しかし、紫夜は少しも怯みません。「殺せるものなら殺すがいい」とでも言うように、瞳の剣先に自ら首を近づけるのです。彼女にはわかっていました。どんなに憎しみを口にしても、この弟が自分を殺すことはないと。紫夜の覚悟を前に、瞳は怒りのままに剣を振り下ろしますが、それは彼女の首筋をわずかに切り裂くだけ。彼は龍血珠を奪い、谷を去っていきました。去り際に、かつての親友・雪懐(シュエホワイ)が眠る氷を割り、「摩家村の明介(ミンジエ)は死んだ」と過去の自分に完全に別れを告げて。

その頃、霍展白(フオ・ジャンバイ)は徐沫(シュー・モー)の病状が待ったなしであることを告げ、別れの挨拶のために紫夜を訪れていました。彼は瞳の危険性を案じ、万が一の時に彼を守れるようにと、鼎剣閣の手令を紫夜に託します。このどこまでも深い優しさが、後の展開を思うと本当に切ない…。

案の定、瞳の気配が消えたことに気づいた霍展白(フオ・ジャンバイ)が駆けつけると、そこには血を流して倒れている紫夜の姿が。瞳が記憶を取り戻しながらも、憎しみを抱いて去ったこと、そして紫夜がそれを止められなかったことに、霍展白は静かな怒りを滲ませます。紫夜は、瞳の中にまだ良心が残っていると信じていますが、その瞳が選んだのは、妙火(ミアオフォ)たちと合流し、復讐の道を進むことでした。

星空の下の約束と、言えなかった真実

霍展白にすべてを打ち明け、龍血珠を奪われたことを謝罪する紫夜。彼女は、彼を騙していた罪悪感に苛まれます。そんな彼女を、霍展白はただ黙って受け入れ、冷たい泉で凍えてしまった彼女を抱きかかえて運ぶのでした。

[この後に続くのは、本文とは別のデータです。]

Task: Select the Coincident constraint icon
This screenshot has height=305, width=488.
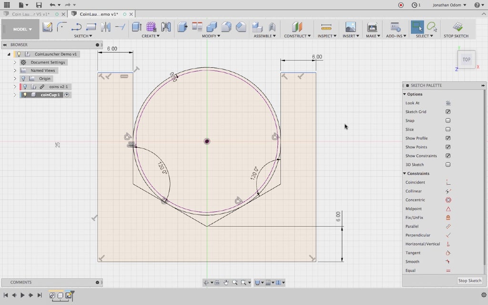Action: [448, 183]

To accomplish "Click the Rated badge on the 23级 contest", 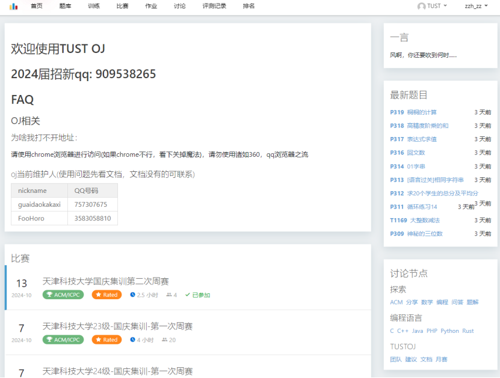I will (x=106, y=340).
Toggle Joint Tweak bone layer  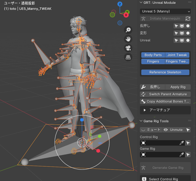177,55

「もし、8年前の薬方が全くの無意味だったと知ったら、それでもあなたは私に優しくしてくれるだろうか?」

心の中でそう呟く紫夜の姿は、見ているこちらの胸も締め付けます。

徐沫(シュー・モー)の薬が完成し、翌々日には谷を発つという霍展白。別れを目前にして、紫夜は一つの願いを口にします。「極光を一緒に見に行きたい」。霍展白はもちろん快諾します。

二人は共に山を登り、極光を待ちます。あいにくの天気で極光は見えませんでしたが、満天の星空が二人を包みました。焚き火を囲み、酒を酌み交わしながら、霍展白は8年間の思い出を語ります。紫夜と過ごした日々、彼女が作る酒の味、そのすべてを彼は覚えていました。来年また一緒に極光を見に来ようと約束を交わし、体調が優れない紫夜を背負って、霍展白は山を下りるのでした。

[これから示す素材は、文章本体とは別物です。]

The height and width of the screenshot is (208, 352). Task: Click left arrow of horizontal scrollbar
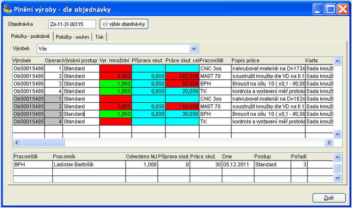(17, 143)
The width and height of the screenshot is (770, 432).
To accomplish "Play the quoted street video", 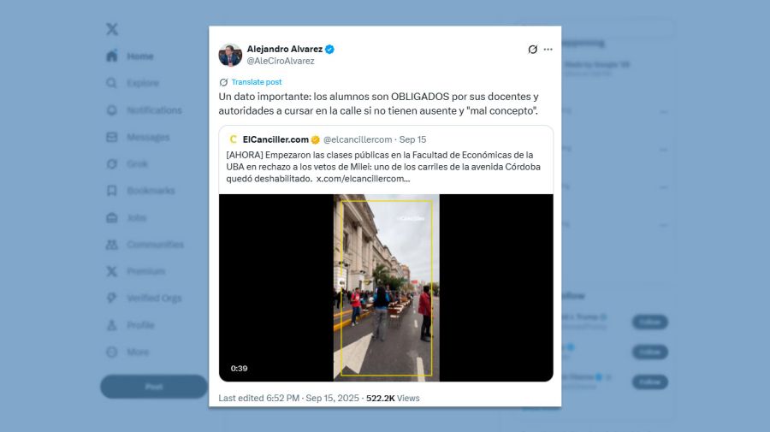I will (386, 287).
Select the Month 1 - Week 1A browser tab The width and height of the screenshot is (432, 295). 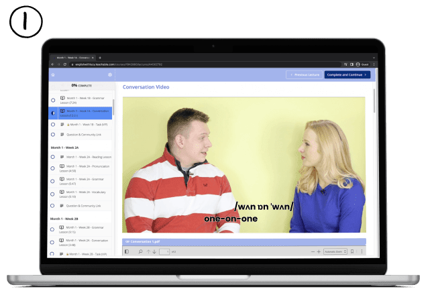(74, 58)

そして、別れの朝。紫夜はついに8年間隠し続けた真実――徐沫を救う薬など最初からなかったこと――を告げようと決意します。しかし、彼女が口を開く前に、霍展白がそれを遮りました。

「8年間、徐沫のために尽くしてくれて感謝している。…実は、ずっと前から気づいていた」

彼の口から語られたのは、感謝の言葉でした。すべてを知った上で、彼は紫夜を責めず、ただその努力に感謝していたのです。徐沫が回復したら薬師谷に戻り、雑用係として働くと言う霍展白に、紫夜は「飲み慣れた酒もいいけれど、たまには新しい酒を試すべきよ」と静かに告げ、二人の長い関係に、一つの区切りがつけられたのでした。

『七夜雪(しちやせつ)』第23話の感想

今回のエピソードは、登場人物それぞれの覚悟と、どうにもならない運命の切なさが深く胸に突き刺さる回でした。特に印象的だったのは、霍展白の底知れない優しさと愛情の深さです。彼は、薛紫夜(シュエ・ズーイエ) が8年間も自分を欺いていたことに気づきながら、それを一切表に出さず、ただひたすらに彼女を支え、守ろうとしました。最後の別れの場面で、真実を告げようとする紫夜を遮り、感謝を述べたシーンは、彼の器の大きさと、紫夜への揺るぎない想いの表れでしょう。彼の行動すべてが、愛する人を守るための静かで強い覚悟に満ちており、涙なしには見られませんでした。

一方で、過去に決別し、復讐の道を選んだ瞳の悲しみも痛いほど伝わってきます。彼の行動は許されるものではありませんが、その根底にある絶望を思うと、単純に断罪できない複雑な気持ちになります。紫夜と霍展白、二人が過ごした星空の下での穏やかな時間は、この先の過酷な運命を予感させるからこそ、より一層美しく、そして儚く映りました。静かに、しかし確実に終わりへと向かっていく物語から、目が離せません。